A bill that would have made Louisiana the 46th state to regulate ridesharing services like Uber and Lyft was put on hold by Senate Judiciary Commission A today to carve out time for more discussion.

Supporters of the legislation—which sailed through the House by a 97-1 vote in April—say it promotes free enterprise and helps prevent drunk driving. Opponents argue it would give ridesharing services, otherwise known as transportation network companies or TNCs, an unfair advantage over traditional taxi cab companies.

In a nutshell, House Bill 749 by House Speaker Taylor Barras outlines how Uber and Lyft drivers would obtain permits, undergo background checks and how much of their earnings would go back to the state, among other guidelines, under a single set of state-created rules. Under current law, TNCs follow local regulations, which can vary from city to city.
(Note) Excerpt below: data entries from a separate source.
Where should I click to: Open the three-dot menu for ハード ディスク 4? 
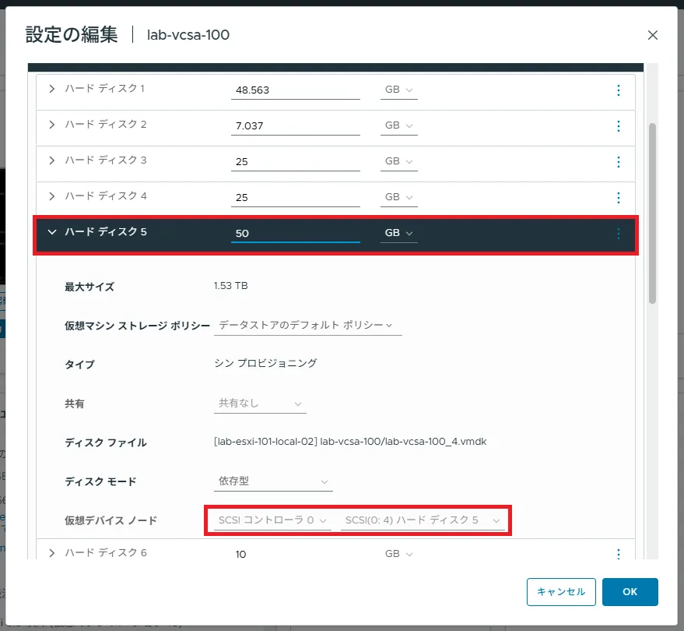619,198

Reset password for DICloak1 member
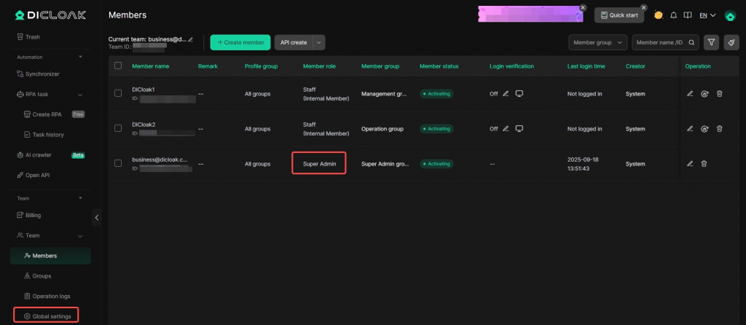(704, 93)
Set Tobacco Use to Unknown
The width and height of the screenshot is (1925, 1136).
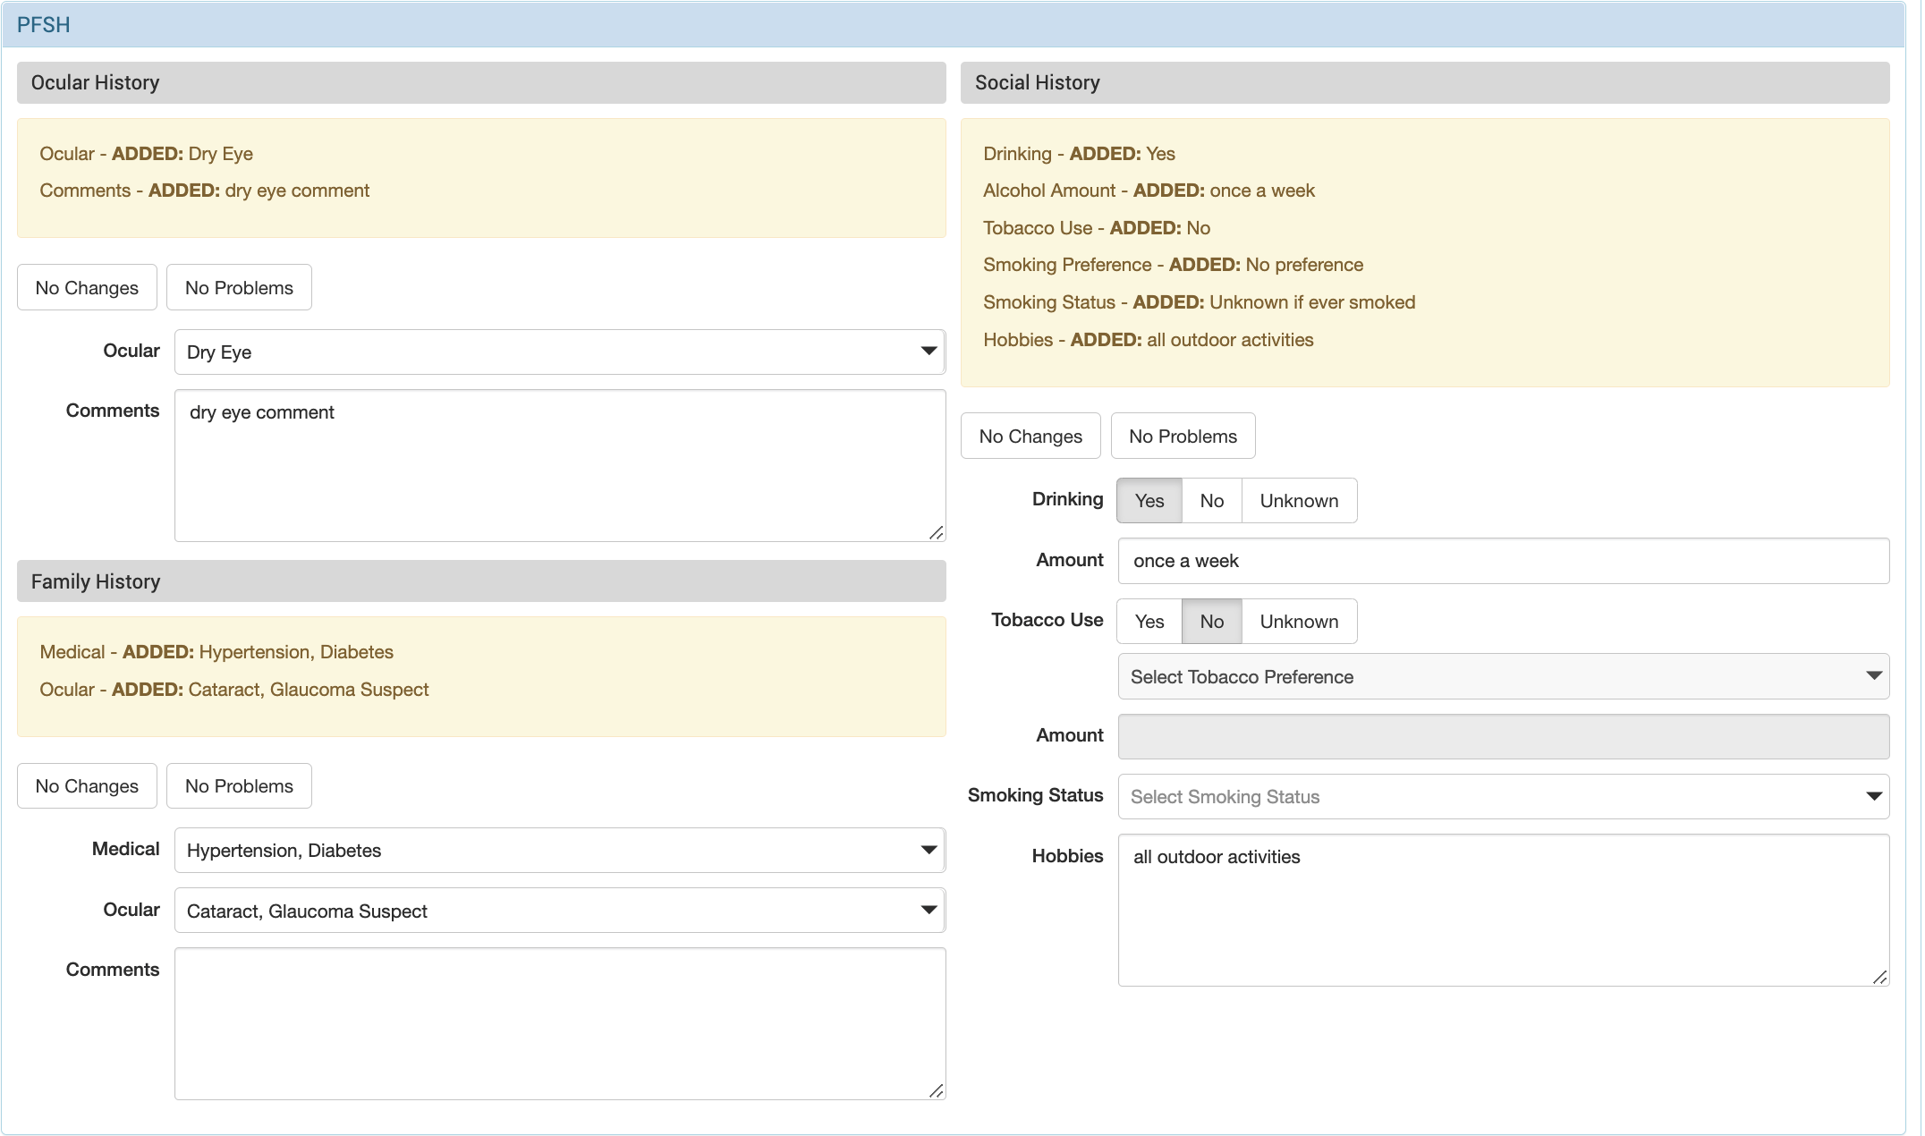point(1298,622)
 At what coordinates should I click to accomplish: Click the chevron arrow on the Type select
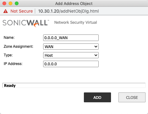tap(96, 55)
During last year’s regular session, the bill was killed on the Senate floor because it did not grandfather in existing fee agreements cities, like Baton Rouge and New Orleans, have with the companies. Though Barras’ bill does allow for those fee arrangements to continue, new concerns involving governmental supervision, fair competition and public records popped up this time around.

“Why the hell is [Uber/Lyft] regulated by the Department of Agriculture?” asks Sen. Danny Martiny, R-Metairie, who wonders why the services wouldn’t be regulated by the Public Service Commission under the proposed law.

Since TNCs aren’t defined as “common carriers,” Public Service Commission representatives say they would not fall under the commission’s supervision.

Still, Martiny says he thinks because Uber and Lyft essentially provide the same services as cab companies, they should be treated equally in the eyes of the law. That means undergoing the same strenuous federal inspections cab companies must go through, he says.

“I’m interested in a level playing field, and I’m not seeing it here,” Martiny says.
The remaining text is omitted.